BEGIN
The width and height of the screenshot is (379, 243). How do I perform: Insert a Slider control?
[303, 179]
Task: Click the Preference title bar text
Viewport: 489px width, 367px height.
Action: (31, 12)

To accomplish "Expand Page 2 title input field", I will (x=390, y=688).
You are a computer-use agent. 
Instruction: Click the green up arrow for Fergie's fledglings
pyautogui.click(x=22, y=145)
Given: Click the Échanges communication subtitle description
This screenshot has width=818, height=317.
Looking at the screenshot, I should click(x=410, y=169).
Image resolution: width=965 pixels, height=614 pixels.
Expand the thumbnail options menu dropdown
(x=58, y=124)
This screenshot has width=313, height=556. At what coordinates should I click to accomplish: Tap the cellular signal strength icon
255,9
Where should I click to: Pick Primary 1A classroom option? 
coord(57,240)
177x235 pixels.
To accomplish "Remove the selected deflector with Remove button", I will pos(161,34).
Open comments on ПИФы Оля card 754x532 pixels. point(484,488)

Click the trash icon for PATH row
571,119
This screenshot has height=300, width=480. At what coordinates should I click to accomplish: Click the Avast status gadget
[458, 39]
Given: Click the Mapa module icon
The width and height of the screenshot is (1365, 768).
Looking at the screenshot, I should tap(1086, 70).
END
Copy each line of the records verbatim.

The width and height of the screenshot is (379, 243). How do I perform: Insert a Slider control?
[303, 179]
Task: Click the Preference title bar text
Viewport: 489px width, 367px height.
Action: (31, 12)

To accomplish "Expand Page 2 title input field", I will (x=390, y=688).
You are a computer-use agent. 
Instruction: Click the green up arrow for Fergie's fledglings
pyautogui.click(x=22, y=145)
Given: Click the Échanges communication subtitle description
This screenshot has width=818, height=317.
Looking at the screenshot, I should click(x=410, y=169).
Image resolution: width=965 pixels, height=614 pixels.
Expand the thumbnail options menu dropdown
(x=58, y=124)
This screenshot has width=313, height=556. At what coordinates should I click to accomplish: Tap the cellular signal strength icon
255,9
Where should I click to: Pick Primary 1A classroom option? 
coord(57,240)
177x235 pixels.
To accomplish "Remove the selected deflector with Remove button", I will pos(161,34).
Open comments on ПИФы Оля card 754x532 pixels. point(484,488)

Click the trash icon for PATH row
571,119
This screenshot has height=300, width=480. At what coordinates should I click to accomplish: Click the Avast status gadget
[458, 39]
Given: Click the Mapa module icon
The width and height of the screenshot is (1365, 768).
Looking at the screenshot, I should tap(1086, 70).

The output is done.